29 April 2014

Serangan Balik Para Camat


Oleh FRANS OBON
Kita bisa memahami kekecewaan para camat dari 9 kecamatan di Manggarai Timur karena anggota DPRD Manggarai Timur tidak mengakomodasi pembelian kendaraan dinas operasional para camat. Topografi Manggarai Timur yang begitu berat dengan infrastruktur jalan raya di wilayah kecamatan dan pedesaan yang buruk tentu saja membuat mobilitas para camat terganggu.
Menurut para camat, kendaraan yang dipakai para camat sekarang sudah tidak layak lagi untuk menunjang kinerja mereka dalam menangani berbagai persoalan di berbagai desa dan kampung. Para camat begitu senang dan antusias ketika mendengar bahwa pemerintah kabupaten mengusulkan dana pembelian kendaraan dinas para camat. Namun, anggota DPRD Manggarai Timur menolaknya (Flores Pos, 18 Januari 2014).
Penolakan ini sudah pasti mencerminkan adanya perbedaan prioritas dalam mengalokasikan dana pembangunan di Manggarai Timur. Dalam pandangan anggota DPRD Manggarai Timur pembelian mobil dinas para camat bukanlah sebuah prioritas. DPRD ingin memperbesar belanja modal, anggaran yang bersentuhan langsung dengan peningkatan ekonomi masyarakat lokal. Sementara bila anggaran pembelian mobil dinas disetujui, maka hal itu akan menambah besar belanja yang dipergunakan untuk aparatur pemerintah.

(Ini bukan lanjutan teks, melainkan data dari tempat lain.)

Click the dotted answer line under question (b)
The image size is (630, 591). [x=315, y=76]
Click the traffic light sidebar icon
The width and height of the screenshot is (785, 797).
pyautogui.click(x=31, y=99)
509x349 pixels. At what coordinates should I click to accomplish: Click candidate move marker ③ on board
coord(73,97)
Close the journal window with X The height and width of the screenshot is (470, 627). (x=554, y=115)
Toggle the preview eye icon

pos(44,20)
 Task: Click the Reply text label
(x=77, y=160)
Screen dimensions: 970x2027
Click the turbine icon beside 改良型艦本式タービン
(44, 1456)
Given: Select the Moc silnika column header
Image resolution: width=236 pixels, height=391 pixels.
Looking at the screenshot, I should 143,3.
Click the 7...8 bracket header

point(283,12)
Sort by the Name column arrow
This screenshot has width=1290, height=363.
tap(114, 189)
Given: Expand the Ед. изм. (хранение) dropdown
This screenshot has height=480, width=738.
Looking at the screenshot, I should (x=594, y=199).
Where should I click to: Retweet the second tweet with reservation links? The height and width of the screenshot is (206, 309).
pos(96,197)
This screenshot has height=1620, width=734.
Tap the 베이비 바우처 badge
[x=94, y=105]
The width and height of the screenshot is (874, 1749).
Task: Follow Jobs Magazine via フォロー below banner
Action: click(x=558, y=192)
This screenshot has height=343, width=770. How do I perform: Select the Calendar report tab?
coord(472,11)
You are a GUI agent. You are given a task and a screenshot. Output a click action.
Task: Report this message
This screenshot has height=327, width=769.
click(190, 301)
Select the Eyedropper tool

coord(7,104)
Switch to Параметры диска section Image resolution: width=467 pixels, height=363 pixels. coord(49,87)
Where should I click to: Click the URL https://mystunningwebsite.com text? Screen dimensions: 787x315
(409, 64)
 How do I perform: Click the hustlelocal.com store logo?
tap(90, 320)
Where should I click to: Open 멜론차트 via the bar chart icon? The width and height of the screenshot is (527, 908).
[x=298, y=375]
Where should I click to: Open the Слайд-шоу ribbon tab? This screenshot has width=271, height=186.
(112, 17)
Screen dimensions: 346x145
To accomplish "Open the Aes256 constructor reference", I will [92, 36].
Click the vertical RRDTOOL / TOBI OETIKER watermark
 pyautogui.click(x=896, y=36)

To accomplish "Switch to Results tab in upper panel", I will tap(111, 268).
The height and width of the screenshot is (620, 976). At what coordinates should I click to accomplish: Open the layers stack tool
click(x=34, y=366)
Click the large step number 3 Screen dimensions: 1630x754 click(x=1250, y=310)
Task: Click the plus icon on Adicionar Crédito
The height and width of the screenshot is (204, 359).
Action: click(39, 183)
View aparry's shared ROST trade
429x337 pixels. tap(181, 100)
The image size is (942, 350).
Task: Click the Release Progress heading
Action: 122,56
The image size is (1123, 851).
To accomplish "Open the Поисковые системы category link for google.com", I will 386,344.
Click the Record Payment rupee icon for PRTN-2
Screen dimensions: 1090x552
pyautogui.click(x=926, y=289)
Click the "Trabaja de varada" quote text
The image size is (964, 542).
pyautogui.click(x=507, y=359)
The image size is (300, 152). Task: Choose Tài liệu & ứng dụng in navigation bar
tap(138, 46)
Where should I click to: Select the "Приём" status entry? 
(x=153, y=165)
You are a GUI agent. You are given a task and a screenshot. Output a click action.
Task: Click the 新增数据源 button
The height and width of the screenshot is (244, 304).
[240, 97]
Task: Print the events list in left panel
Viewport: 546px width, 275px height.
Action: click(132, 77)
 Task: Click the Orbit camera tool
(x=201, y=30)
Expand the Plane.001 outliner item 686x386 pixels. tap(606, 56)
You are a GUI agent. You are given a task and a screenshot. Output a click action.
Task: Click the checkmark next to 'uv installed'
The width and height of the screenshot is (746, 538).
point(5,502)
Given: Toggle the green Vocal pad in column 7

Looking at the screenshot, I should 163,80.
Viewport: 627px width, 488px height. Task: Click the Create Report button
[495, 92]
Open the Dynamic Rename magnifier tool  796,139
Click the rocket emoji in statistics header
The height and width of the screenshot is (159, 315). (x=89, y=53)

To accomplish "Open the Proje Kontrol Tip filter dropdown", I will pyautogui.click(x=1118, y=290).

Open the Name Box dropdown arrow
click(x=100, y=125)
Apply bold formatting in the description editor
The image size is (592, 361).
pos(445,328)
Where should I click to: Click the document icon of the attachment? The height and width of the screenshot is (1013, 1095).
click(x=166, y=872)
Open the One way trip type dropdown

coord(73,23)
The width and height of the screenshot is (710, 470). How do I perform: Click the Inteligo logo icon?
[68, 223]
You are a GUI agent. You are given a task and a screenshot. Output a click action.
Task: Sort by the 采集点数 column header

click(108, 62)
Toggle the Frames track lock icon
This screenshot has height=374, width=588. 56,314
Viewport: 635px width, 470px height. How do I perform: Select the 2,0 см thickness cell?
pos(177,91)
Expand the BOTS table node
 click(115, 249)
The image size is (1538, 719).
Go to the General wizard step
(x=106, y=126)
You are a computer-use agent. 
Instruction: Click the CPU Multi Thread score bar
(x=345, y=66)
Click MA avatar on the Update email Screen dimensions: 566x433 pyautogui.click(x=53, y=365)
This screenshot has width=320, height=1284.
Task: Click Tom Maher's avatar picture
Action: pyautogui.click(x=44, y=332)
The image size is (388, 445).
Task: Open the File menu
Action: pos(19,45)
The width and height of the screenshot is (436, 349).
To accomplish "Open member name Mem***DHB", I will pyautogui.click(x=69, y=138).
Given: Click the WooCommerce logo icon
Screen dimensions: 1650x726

Kita setuju bahwa fasilitas kerja yang memadai sangat diperlukan oleh para camat untuk meningkatkan pelayanan mereka kepada masyarakat. Menggunakan kendaraan roda dua, misalnya, untuk menjangkau wilayah kecamatan yang luas, tidaklah masuk akal. Apalagi wilayah-wilayah seperti Elar dan Sambirampas. Wilayah kerja sembilan camat di Manggarai Timur memang cukup sulit. Apalagi pada musim hujan seperti sekarang. Oleh karena itu tidak adil bila kemudian anggota DPRD Manggarai Timur menuntut kinerja yang prima dari para camat tanpa diberi sarana dan fasilitas kerja yang memadai. Memang dengan pemberian fasilitas kerja seperti ini, sudah pasti akan berdampak pada meningkatnya anggaran untuk pemeliharaan fasilitas kerja pemerintah dan biaya operasional. Itu adalah konsekuensi logis.
Namun “serangan balik” para camat yang mengancam melakukan aksi “tidak memilih lagi” anggota DPRD Manggarai Timur yang menolak usulan pembelian kendaraan dinas para camat, patut dipertanyakan.  Para camat sebagai pegawai negeri sipil pada dasarnya dilarang berpolitik. Meskipun lahir dari rasa kecewa atas penolakan pembelian mobil dinas, namun pernyataan “serangan balik” untuk tidak memilih anggota Dewan yang menolak atau melakukan black list terhadap mereka adalah aksi politik.  Dengan demikian, pernyataan para camat itu memperkuat dugaan masyarakat luas bahwa para camat seringkali “bermain politik” dalam ajang politik lokal seperti pemilihan anggota legislatif dan terutama pada pemilihan kepala daerah. Ini juga berarti para camat tidak pernah netral dalam politik lokal.
Oleh karena itu kita mengerti dengan terang bahwa aktivitas para camat biasanya meningkat ketika terjadi perhelatan politik lokal. Dengan menggunakan kendaraan dinas yang dibiayai rakyat, para camat “memiliki urusan begitu rupa” ketika terjadi perhelatan politik. Atau juga jangan-jangan ada intervensi para camat pada rekapitulasi suara di tingkat kecamatan. Dengan ini kita mau mengatakan bahwa “serangan balik” para camat itu merupakan pemakluman mengenai ketidaknetralan aparat birokasi dalam politik kita.